I find it rather logical that when you create your own buffering system with knowledge of the data size, it will be faster than the default buffering in a framework (which aims for overall average performance)

I looked at the source of the FileStream class, and it indeed holds an internal buffer of 4096 bytes. When write is called, the data is copied to the buffer and when the buffer is full, it's flushed tot the actual file handle.

So using the binary writer and bitconverter you have 10000000 copies to a internal buffer and 19532 separate flushes.

While the single buffer avoids the buffering of the FileStream class and therefore doesn't copy the memory but writes it directly to the file handle.

I suspect the memory stream uses a different buffering mechanism, but that's for someone else to look at?

Alessandro Riolo
07/29/2008 09:54 AM by
Alessandro Riolo

It is not related, but a byte is not ever 8 bits. There are (mostly were, i.e. the PDP-10) many architectures where a byte has a different weight.

Davy Landman
07/29/2008 09:54 AM by
Davy Landman

Seeing the fact that the buffering of the filestream doesn't slow us down with the single buffer method, maybe it's possible we could convert the int array faster to an byte array...

I created a faster variant, but its ugly (Unmanaged code) and I wouldn't use it unless this part was really a bottleneck.

stopwatch = Stopwatch.StartNew();

        using (var stream = CreateWriter())

        {

            byte[] buffer = new byte[sizeof(int) * count];

            int[] data = new int[count];

            for (int i = 0; i < count; i++)

            {

                data[i] = i;

            }

            IntPtr tempBuffer = Marshal.AllocHGlobal(buffer.Length);

            Marshal.Copy(data, 0, tempBuffer, count);

            Marshal.Copy(tempBuffer, buffer, 0, buffer.Length);

            Marshal.FreeHGlobal(tempBuffer);


            stream.Write(buffer, 0, buffer.Length);

            stream.Flush();

        }

        stopwatch.Stop();


        Console.WriteLine("Single buffer (Marshalling): " + stopwatch.ElapsedMilliseconds);
Davy Landman
07/29/2008 01:06 PM by
Davy Landman

Correction..

So using the binary writer and bitconverter you have 10000000 copies to a internal buffer and 19532 separate flushes.

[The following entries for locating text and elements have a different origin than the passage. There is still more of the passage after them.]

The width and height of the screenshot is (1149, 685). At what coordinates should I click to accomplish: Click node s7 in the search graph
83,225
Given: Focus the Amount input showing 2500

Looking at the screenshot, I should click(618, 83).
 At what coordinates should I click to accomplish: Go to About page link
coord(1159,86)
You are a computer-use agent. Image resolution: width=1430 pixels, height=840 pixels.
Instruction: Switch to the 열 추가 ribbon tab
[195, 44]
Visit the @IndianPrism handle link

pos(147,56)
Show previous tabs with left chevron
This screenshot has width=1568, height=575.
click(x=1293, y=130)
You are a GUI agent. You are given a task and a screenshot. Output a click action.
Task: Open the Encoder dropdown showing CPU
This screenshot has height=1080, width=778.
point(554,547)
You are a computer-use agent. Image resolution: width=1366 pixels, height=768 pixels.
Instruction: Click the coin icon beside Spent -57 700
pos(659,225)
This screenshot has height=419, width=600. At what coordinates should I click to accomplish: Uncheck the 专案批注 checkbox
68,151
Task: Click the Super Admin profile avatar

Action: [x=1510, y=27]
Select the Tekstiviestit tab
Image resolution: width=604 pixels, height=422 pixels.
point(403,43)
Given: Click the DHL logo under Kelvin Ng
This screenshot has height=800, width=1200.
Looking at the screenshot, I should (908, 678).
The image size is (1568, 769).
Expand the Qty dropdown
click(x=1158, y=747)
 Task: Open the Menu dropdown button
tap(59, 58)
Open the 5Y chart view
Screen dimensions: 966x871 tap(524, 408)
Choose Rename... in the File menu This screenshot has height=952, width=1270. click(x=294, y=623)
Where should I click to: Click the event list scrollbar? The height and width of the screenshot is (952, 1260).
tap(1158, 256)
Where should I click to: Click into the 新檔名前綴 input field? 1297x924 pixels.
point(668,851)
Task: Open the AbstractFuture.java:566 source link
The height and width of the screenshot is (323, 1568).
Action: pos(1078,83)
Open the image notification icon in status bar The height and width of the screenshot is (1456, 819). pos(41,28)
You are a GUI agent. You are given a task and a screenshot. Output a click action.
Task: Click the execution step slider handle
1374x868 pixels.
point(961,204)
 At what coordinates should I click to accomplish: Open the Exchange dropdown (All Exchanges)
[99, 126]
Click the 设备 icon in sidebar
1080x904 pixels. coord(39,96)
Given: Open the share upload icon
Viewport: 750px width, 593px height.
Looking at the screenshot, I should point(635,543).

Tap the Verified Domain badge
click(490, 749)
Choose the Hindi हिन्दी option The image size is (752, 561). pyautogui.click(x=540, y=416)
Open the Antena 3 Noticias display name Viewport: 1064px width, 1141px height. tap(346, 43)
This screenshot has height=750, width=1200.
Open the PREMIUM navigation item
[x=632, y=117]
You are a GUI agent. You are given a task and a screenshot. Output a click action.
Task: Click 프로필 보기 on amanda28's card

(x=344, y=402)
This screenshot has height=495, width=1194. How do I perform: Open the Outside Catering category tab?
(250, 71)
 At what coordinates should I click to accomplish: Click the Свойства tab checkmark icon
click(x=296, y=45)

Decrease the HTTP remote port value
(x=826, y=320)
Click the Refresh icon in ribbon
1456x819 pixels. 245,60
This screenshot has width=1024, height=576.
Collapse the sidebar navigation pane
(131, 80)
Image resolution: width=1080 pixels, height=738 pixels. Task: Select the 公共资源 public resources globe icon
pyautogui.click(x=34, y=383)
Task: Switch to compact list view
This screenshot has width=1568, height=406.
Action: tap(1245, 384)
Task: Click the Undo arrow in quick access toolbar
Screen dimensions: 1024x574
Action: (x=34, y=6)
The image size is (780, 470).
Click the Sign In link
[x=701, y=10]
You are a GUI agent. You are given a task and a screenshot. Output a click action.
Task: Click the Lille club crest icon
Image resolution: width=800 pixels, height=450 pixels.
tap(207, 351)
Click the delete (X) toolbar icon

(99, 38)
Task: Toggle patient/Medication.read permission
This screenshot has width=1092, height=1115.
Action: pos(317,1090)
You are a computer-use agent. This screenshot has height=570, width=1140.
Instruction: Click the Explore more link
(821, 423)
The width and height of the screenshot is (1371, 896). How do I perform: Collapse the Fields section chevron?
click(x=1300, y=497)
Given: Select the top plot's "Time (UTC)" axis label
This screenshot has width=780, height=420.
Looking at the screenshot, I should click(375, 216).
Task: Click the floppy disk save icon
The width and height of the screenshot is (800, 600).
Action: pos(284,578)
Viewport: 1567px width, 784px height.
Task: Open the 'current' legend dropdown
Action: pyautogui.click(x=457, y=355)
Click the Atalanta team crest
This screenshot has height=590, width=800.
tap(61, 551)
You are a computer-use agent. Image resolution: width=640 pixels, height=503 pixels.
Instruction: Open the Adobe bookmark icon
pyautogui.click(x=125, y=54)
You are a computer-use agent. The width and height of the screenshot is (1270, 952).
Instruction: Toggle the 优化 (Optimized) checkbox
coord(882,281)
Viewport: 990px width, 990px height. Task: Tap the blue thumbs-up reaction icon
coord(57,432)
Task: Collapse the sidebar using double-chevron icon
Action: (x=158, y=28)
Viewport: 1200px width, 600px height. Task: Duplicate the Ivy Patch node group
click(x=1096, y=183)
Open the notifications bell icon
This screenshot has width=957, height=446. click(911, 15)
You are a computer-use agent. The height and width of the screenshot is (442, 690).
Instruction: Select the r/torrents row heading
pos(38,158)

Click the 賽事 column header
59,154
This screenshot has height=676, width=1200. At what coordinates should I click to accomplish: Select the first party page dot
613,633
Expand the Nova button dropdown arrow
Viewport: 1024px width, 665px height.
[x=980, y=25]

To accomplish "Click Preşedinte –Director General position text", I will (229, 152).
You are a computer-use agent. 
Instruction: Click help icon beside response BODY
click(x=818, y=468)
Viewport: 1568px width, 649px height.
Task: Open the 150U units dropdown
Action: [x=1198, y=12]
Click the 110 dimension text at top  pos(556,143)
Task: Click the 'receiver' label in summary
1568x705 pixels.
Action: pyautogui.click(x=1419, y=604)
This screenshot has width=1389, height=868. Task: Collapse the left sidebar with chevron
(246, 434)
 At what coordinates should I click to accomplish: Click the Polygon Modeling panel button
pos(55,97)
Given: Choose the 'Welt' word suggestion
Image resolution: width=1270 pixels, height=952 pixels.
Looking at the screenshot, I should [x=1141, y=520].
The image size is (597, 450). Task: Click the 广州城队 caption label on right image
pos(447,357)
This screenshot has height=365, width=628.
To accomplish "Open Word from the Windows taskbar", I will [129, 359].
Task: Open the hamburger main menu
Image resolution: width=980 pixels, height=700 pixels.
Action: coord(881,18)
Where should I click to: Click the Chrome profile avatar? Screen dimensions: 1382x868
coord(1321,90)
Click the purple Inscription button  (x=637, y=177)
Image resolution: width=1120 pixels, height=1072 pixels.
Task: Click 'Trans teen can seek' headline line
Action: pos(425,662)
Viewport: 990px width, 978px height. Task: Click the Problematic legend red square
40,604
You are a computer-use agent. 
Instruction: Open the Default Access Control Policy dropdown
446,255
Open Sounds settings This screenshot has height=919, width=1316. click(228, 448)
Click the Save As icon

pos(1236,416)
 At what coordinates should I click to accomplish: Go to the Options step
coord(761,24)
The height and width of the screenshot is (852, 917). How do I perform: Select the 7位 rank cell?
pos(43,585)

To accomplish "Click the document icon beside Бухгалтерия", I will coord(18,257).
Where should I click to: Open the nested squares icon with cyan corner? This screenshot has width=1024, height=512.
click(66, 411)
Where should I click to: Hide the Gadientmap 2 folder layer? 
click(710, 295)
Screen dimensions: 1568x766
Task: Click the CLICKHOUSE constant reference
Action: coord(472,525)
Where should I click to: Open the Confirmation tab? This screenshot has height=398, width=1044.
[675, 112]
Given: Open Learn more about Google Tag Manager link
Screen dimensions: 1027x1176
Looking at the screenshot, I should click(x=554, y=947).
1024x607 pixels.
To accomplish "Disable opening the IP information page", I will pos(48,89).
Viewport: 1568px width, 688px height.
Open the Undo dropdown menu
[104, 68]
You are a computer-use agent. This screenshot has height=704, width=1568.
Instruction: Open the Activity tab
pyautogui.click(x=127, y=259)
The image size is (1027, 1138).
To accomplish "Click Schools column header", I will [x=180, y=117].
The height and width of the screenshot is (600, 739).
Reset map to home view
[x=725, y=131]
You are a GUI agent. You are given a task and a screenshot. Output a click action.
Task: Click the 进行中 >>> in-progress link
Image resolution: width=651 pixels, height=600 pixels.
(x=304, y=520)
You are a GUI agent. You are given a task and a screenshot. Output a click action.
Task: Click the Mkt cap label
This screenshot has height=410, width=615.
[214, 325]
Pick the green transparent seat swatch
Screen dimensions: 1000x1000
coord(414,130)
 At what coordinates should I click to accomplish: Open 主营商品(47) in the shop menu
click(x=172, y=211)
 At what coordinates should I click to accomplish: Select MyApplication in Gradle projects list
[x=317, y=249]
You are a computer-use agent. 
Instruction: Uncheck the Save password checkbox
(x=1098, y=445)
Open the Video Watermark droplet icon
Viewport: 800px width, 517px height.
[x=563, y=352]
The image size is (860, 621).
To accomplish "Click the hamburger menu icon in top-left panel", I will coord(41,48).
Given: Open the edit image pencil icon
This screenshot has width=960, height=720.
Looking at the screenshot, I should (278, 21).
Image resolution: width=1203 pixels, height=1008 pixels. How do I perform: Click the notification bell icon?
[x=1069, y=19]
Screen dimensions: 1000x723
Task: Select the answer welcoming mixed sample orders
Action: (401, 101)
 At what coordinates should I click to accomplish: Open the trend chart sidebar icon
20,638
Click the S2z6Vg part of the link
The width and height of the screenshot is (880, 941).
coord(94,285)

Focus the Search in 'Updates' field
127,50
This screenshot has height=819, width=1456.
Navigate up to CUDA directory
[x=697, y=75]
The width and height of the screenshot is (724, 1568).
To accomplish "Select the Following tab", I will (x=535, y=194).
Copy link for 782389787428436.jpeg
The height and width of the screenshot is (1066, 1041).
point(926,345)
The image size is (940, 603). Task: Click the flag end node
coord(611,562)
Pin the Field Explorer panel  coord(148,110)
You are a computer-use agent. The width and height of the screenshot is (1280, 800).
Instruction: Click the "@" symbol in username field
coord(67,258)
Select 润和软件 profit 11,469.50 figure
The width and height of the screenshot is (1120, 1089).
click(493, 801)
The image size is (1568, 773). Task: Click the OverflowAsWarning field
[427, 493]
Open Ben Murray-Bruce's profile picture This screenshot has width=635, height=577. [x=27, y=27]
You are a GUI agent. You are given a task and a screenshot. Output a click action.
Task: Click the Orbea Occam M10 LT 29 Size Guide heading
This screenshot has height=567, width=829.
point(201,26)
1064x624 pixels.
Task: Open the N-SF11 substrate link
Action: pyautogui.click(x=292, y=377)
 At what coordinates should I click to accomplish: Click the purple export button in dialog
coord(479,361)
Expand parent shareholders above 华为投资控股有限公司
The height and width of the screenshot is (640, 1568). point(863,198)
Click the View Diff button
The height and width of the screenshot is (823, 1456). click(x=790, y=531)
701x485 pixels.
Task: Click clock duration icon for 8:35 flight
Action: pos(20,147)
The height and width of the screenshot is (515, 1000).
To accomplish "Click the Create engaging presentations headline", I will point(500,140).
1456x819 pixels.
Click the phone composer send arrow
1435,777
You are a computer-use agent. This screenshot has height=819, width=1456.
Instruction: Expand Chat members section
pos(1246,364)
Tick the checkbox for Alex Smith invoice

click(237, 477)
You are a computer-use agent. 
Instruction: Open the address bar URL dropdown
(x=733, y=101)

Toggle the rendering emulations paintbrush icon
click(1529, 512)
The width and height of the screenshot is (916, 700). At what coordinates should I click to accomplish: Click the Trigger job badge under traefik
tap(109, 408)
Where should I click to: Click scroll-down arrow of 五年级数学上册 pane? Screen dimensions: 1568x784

So using the binary writer or the bitconverter solution you have 10000000 copies to the internal buffer of the filestream and 153 separate flushes to the real file.

(Looked over the buffer paramater)

tcmaster
08/03/2008 03:15 PM by
tcmaster

It seems you really like the "var" thing.

I'm really a stupid guy, and I like to be able to figure out meaning of code by reading 1st, then debugging. But "var" does well to prevent this

Ayende Rahien
08/03/2008 04:12 PM by
Ayende Rahien

tcmaster,

var is always initialized, just look at what the value is.

Comments have been closed on this topic.